Si l'activité artistique est restée plus ou moins en veilleuse dans l'immédiat après-guerre, c'est surtout l'organisation du deuxième Prix François Prume, en 1949, qui contribuera à ranimer la flamme. Après Arthur Grumiaux en 1939, Marcel Debot sera le lauréat très remarqué de ce deuxième concours qui attirera chez nous un large auditoire où se comptent de nombreux étrangers. Les échos du Prix François Prume de 1939 ont été étouffés par la gravité de la situation internationale. Ceux du concours de 1949 auront, en revanche, et grâce surtout à l'intervention de la presse et de la radio, un retentissement décisif pour le renom culturel de Stavelot. Néanmoins, une troisième édition de cette épreuve, tentée en 1951 et remportée par André Cauvin, sera la dernière, … faute de concurrents !

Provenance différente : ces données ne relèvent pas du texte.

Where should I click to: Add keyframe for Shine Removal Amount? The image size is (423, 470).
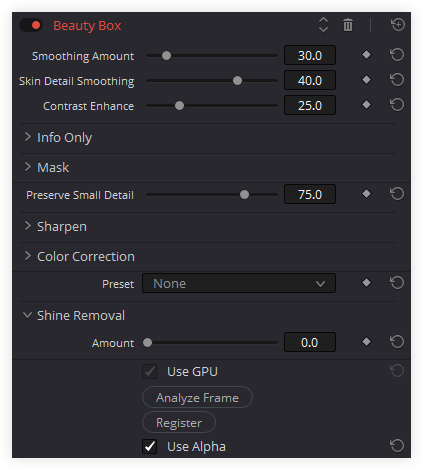click(366, 342)
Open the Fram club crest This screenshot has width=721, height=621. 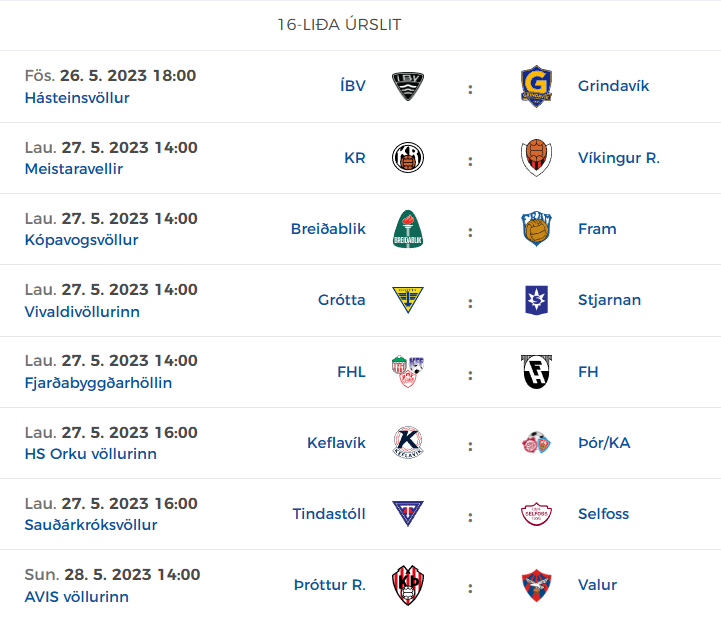[x=536, y=229]
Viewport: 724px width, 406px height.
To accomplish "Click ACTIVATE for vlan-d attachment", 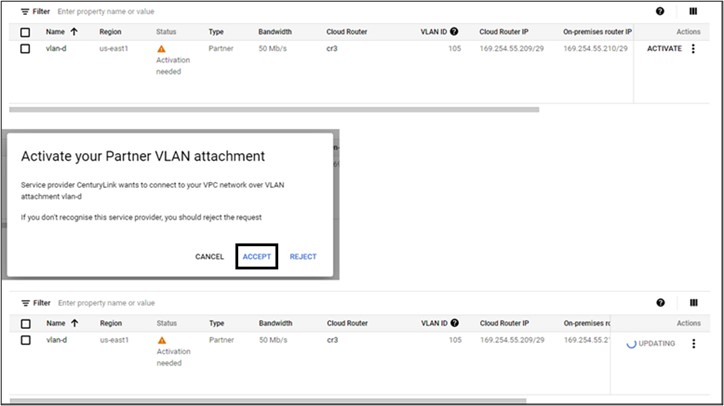I will 664,49.
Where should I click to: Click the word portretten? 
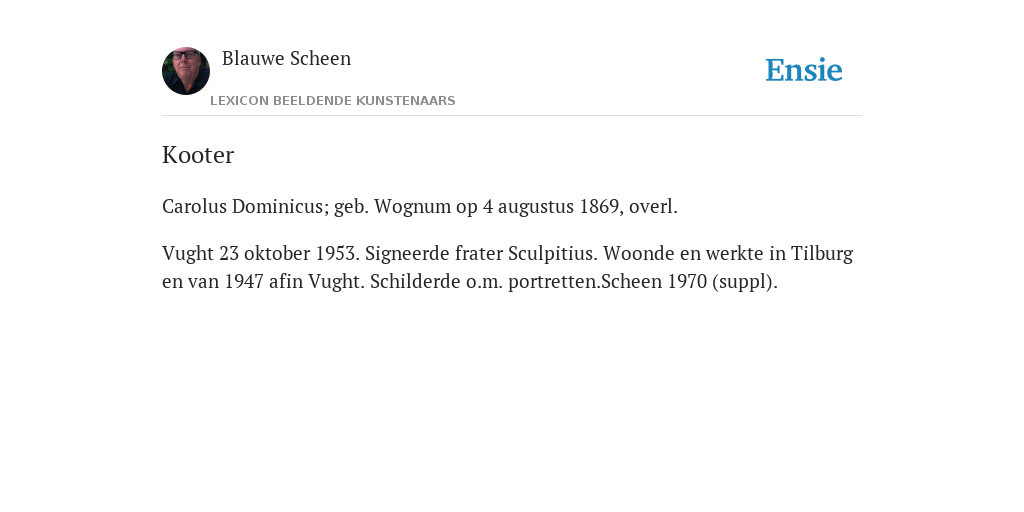554,281
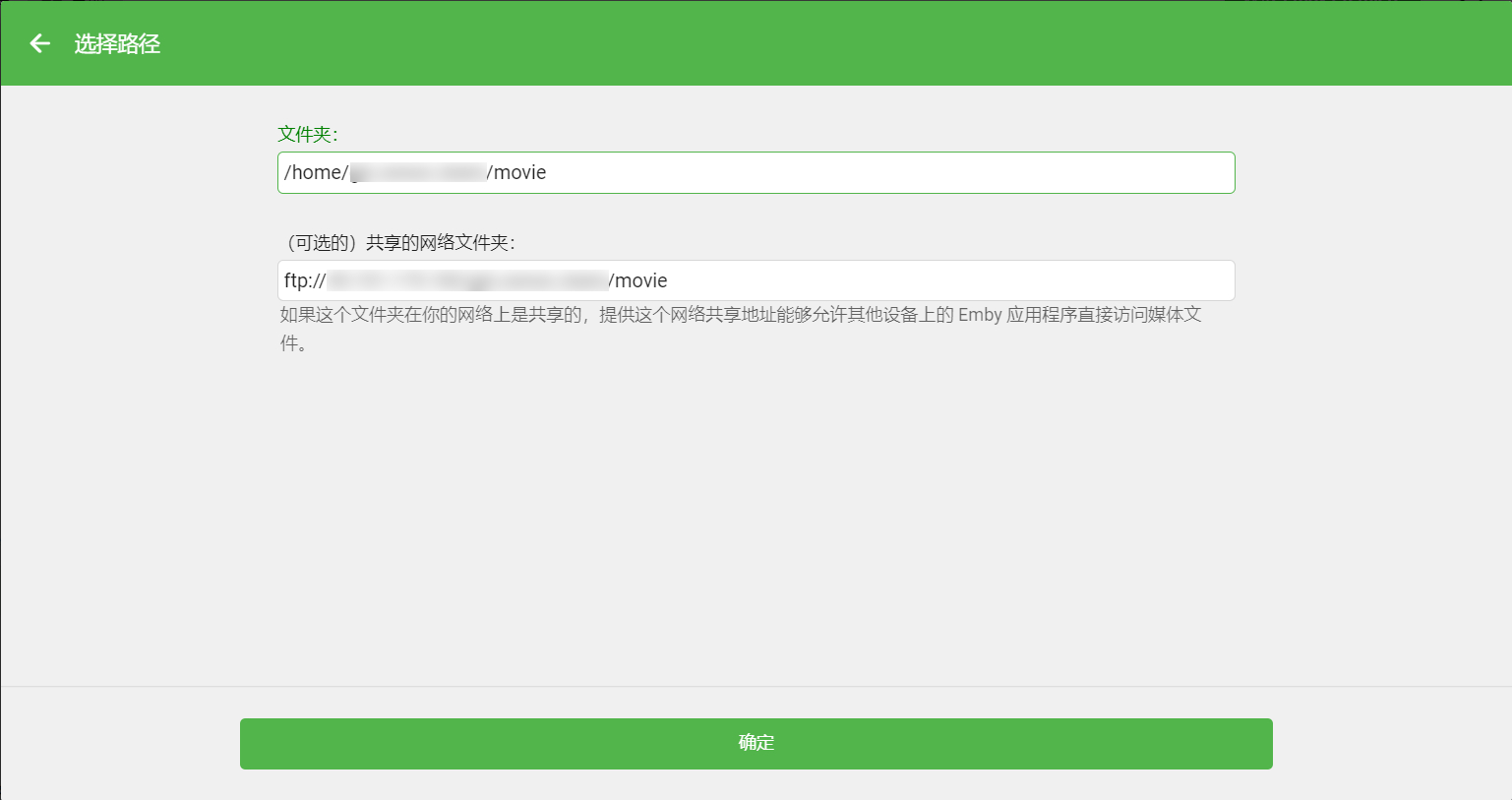Click the shared network folder ftp field
The width and height of the screenshot is (1512, 800).
756,280
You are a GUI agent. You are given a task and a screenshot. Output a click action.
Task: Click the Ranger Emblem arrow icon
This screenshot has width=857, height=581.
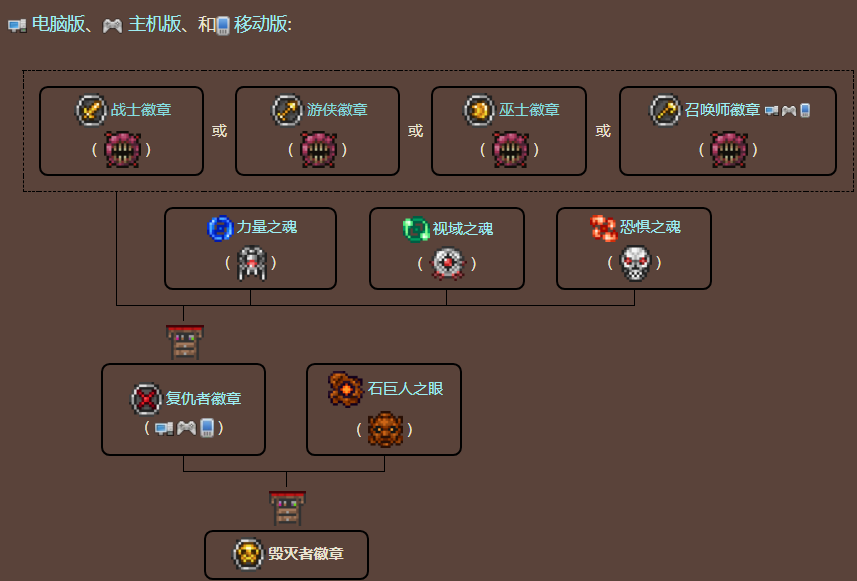pos(286,110)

C'est à la suite du décès d'Octave Micha en 1956 que ses amis et collaborateurs dédient à sa mémoire une émouvante Semaine Musicale qui se déroule en l'ancienne abbaye, au cours de l'été 1957. A cette occasion, Raymond Micha peut compter sur l'amitié et l'expérience de Marcel Hastir, directeur de l'Atelier de Bruxelles, avec qui est élaborée, pour la première fois chez nous, une série ininterrompue de sept concerts du soir. C’est après cette Semaine Musicale que sera annoncée officiellement la création du Festival de Stavelot. Voir les fondateurs en 1958
Celui-ci naîtra dans un climat favorable à plus d'un titre : accueilli dans un cadre exceptionnel, ses voies déjà préparées par l'importante expérience qui l'ont précédé et assuré de l'inlassable dévouement d’une équipe d’amis, notre rendez-vous musical d'été entre dans la grande aventure...
En 1971, un événement majeur donne une envergure nouvelle à notre festival : la création du Festival de Wallonie qui regroupe les différents acteurs de la vie musicale de toute cette région, parmi lesquels les Festivals de Liège et de Saint-Hubert, nés la même année que celui de Stavelot.